Nei secoli fu dimora prima dei monaci agostiniani e successivamente dei monaci camaldolesi. L’eremo è oggi proprietà privata.

Ancora ben tenuti sono i terrazzamenti che disegnano e contengono il grande giardino intorno all’eremo.
Dall’Eremo si segue e sempre il segnavia n. 1 fino ad arrivare alle prime case di Campsirago, nascoste dietro grandi affioramenti di roccia arenaria, il cui nome deriva da "campi sirati", che significa "terreni coltivati e muniti di silos", e testimonia la più che millenaria tradizione agricola di questo centro. Molto probabilmente la piccola comunità conservava cibi e raccolti in questi depositi (forse anche sotterranei) e poteva così essere autosufficiente in tutte le sue necessità.

Le attuali costruzioni risalgono al XIV - XV secolo con alcuni edifici forse di epoca medievale.
I terrazzamenti sono mantenuti a prato, testimoniando la transizione della vocazione di Campsirago, da borgo agricolo a borgo residenziale. Lasciando alle spalle le ultime case, prima del grande parcheggio della frazione, svoltare a sinistra e seguire il sentiero n. 1.

Questo consente, attraverso una millenaria mulattiera, di camminare agevolmente in bosco per due chilometri fino alla frazione di Mondonico.
Durante il percorso è interessante notare muri a secco di buona fattura e efficienti opere di ingegneria idraulica per governare i numerosi affluenti del torrente Molgora che nascono proprio in questa valle.

Degna di nota, nei pressi della località Campione, è la presenza di un enorme masso coppellato in arenaria, importante reperto archeologico che attesta la presenza dell’uomo ancora prima dell’Età del Ferro.
Prima di arrivare a Mondonico, una evidente mulattiera sulla sinistra invita a raggiungere il vecchio nucleo rurale con un piccolo oratorio dedicato al Santo Crocifisso. La località è nota con il nome di il Casino e il toponimo potrebbe riferirsi all'uso di uno degli edifici come residenza rurale signorile adibita all'attività venatoria.

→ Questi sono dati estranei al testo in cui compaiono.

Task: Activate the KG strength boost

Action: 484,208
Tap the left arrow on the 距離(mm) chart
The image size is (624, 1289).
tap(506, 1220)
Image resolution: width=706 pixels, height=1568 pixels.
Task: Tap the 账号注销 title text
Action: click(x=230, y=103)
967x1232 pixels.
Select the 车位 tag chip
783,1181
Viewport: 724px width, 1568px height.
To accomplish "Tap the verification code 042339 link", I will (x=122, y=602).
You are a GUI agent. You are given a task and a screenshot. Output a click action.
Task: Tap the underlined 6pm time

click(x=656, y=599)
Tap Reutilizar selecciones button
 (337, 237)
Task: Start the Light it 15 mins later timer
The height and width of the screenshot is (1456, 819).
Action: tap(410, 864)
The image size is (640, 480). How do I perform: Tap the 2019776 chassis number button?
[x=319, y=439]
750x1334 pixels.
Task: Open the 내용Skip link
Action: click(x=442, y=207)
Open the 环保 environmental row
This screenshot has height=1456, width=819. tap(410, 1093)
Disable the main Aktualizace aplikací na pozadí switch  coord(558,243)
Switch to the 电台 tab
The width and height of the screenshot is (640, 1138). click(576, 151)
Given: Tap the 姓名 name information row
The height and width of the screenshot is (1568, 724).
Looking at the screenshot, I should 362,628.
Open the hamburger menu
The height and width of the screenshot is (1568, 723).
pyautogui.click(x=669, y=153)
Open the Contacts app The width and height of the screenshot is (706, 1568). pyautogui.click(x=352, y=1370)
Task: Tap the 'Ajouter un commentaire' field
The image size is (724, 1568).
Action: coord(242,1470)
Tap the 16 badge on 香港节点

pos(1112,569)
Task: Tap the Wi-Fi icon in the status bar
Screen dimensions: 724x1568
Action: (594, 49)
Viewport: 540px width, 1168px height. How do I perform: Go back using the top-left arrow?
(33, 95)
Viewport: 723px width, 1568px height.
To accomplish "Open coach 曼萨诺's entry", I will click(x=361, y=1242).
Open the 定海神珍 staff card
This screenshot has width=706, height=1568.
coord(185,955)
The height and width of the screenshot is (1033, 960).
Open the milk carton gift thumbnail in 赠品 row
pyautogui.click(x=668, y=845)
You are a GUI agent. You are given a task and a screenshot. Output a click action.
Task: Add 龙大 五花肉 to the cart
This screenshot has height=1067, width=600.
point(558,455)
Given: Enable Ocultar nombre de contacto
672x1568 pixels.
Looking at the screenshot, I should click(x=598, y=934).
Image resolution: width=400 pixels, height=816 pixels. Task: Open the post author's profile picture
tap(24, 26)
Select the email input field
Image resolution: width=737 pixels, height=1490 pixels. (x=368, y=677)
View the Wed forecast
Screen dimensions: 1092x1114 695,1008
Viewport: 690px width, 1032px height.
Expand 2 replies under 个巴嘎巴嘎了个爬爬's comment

Passando a lato dell’Oratorio del Santo Crocifisso, il percorso fiancheggia notevoli muri a secco e terrazzamenti abbandonati, invasi dai rovi. Il bosco terrazzato ha preso il sopravvento sia a valle che a monte del percorso. Dopo aver oltrepassato un caseggiato bianco sulla sinistra, chiamato Cà Bianca, il sentiero si dirama in un bivio. Piegare a destra e al masso erratico con una piccola cappelletta votiva alla Madonna proseguire a sinistra verso Monasterolo attraversando la Valle del Corna, dove scorre l’omonimo torrente.

Sotto l’abitato di Monasterolo, prendere la direzione per Olgiate Stazione, scendendo per una suggestiva mulattiera tra terrazzamenti e alti muri a secco fino all’imbocco del sentiero a destra, che conclude l’anello e arriva alla stazione di Olgiate Molgora.